The second Morgan government (2003–2007) was a Labour majority government in Wales.

Having won 30 out of the 60 seats available in the 2003 general election and with the non-voting Presiding Officer and Deputy both coming from the opposition, the Labour party were able to form a majority government with 30 seats to the opposition's 28 with Rhodri Morgan continuing as First Minister.

This majority continued until Peter Law left Labour in 2005 to sit as an independent on the opposition benches, giving the government 29 and the opposition (excluding the Presiding Officer and Deputy) 29.

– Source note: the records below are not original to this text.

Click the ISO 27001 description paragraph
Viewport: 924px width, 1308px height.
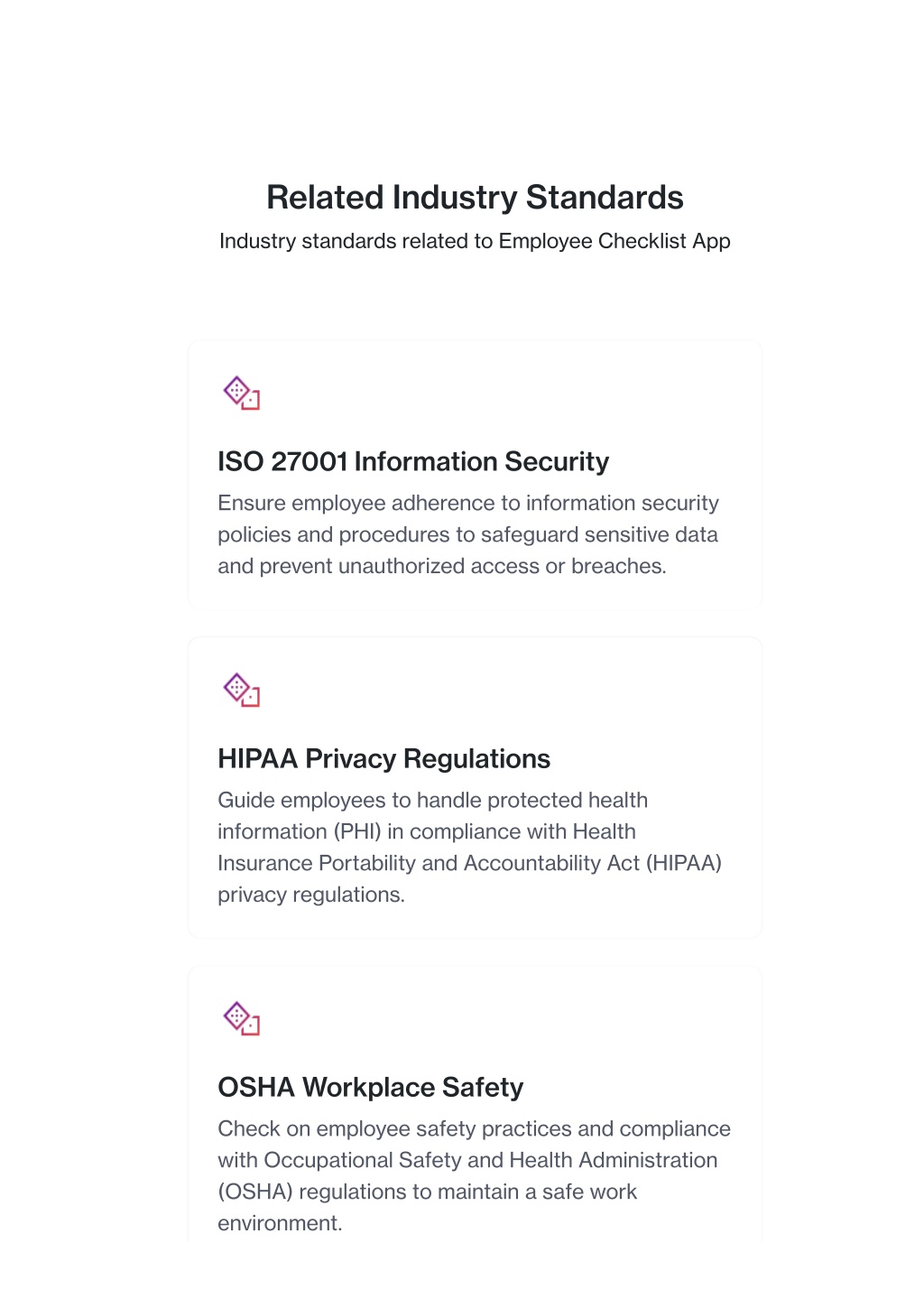[x=468, y=534]
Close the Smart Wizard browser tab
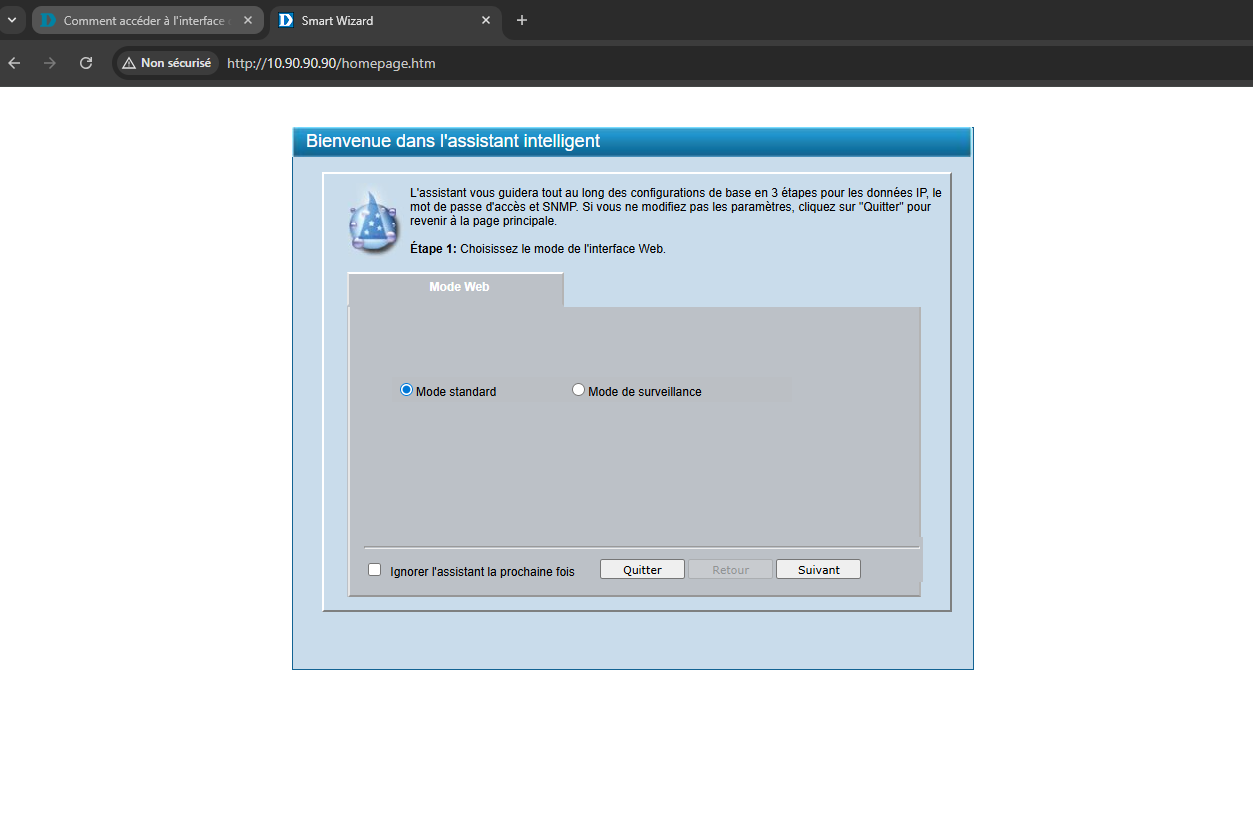The width and height of the screenshot is (1253, 818). point(486,20)
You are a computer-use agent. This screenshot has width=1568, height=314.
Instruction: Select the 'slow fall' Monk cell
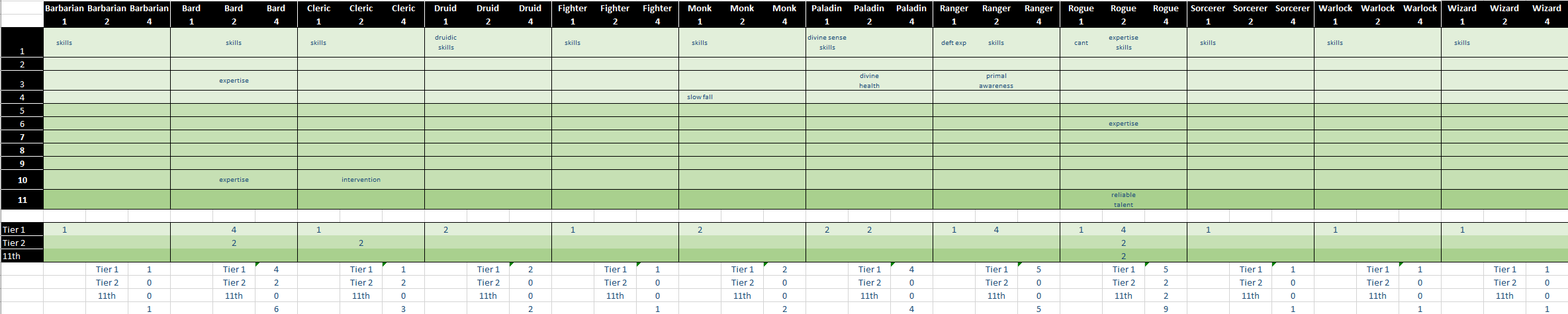(x=700, y=97)
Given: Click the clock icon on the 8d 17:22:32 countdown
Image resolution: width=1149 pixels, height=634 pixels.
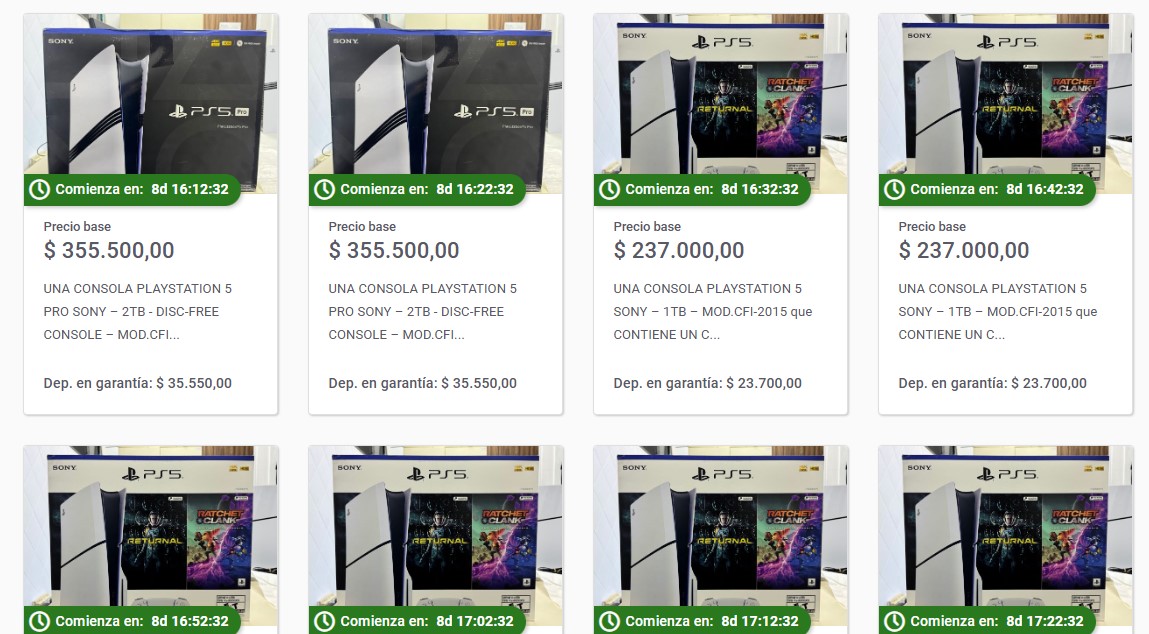Looking at the screenshot, I should [895, 621].
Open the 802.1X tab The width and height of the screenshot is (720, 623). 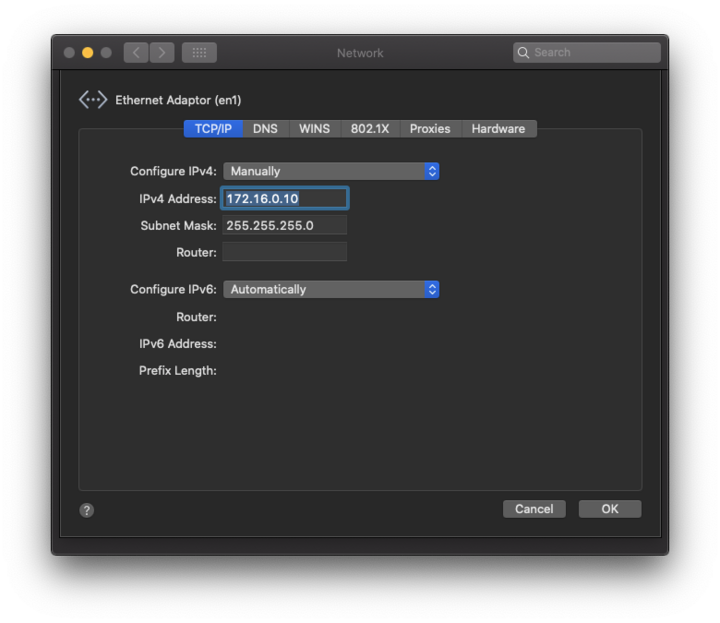369,128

Two members of the National Assembly were elected to the UK Parliament at the 2005 UK general election (David Davies and Peter Law) reducing the collective strength of the opposition for day-to-day business. The final budget of this Assembly term passed following an agreement with Plaid during which their 11 voting members abstained.

Cabinet

Junior ministers

September 2005 Re-shuffle 

Following a mid-term re-shuffle in September 2005 Jane Hutt was removed from her post as Health and Social Care Minister after controversy over long waiting lists and criticism from AMs  to Minister for Assembly Business along with the additional responsibilities of Equalities & Children. Karen Sinclair remained as Chief Whip to the Labour party allowing her to stay in the cabinet as an observer.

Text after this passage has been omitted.